What needs to be done - Identify each line below that contains the word "panel", and copy it out.

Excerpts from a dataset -
════════

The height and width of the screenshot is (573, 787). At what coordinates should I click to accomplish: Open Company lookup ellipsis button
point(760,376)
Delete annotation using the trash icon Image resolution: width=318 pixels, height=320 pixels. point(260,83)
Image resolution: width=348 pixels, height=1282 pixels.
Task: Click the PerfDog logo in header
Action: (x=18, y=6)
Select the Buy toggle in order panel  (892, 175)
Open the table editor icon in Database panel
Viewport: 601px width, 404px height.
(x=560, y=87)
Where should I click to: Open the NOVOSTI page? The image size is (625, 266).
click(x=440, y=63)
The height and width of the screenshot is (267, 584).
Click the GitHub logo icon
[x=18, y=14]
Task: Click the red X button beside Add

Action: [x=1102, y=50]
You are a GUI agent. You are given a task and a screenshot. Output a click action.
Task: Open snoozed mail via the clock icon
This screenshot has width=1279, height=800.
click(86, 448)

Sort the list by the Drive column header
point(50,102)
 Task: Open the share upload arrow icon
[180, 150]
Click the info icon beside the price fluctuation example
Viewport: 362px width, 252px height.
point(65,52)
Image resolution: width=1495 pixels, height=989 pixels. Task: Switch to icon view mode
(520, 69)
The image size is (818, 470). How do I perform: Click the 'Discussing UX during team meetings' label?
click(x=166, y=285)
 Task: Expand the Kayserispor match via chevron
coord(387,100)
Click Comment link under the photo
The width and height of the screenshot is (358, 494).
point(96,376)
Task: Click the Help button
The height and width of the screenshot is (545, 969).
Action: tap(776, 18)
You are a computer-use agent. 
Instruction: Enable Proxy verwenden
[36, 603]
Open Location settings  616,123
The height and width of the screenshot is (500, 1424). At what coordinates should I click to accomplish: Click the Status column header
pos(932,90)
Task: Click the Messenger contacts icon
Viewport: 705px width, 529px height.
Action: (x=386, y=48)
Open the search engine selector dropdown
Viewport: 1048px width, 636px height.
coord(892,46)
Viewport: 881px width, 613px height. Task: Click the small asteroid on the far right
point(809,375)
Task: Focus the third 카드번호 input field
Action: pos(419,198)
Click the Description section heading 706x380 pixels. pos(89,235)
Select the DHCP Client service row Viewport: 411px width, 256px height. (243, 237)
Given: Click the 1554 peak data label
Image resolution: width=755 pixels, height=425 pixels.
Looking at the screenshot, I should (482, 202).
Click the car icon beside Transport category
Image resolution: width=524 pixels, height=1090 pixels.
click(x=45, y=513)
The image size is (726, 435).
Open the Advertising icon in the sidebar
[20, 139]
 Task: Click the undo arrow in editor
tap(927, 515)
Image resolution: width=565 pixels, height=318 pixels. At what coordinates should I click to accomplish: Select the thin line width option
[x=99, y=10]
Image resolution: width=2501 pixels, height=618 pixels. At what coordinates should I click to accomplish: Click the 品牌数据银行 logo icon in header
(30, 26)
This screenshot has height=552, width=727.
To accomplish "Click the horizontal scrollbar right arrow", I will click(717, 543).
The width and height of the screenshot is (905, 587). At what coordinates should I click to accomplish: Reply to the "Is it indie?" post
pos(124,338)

════════

Answer box -
Select the Buy toggle in order panel  (892, 175)
Open the table editor icon in Database panel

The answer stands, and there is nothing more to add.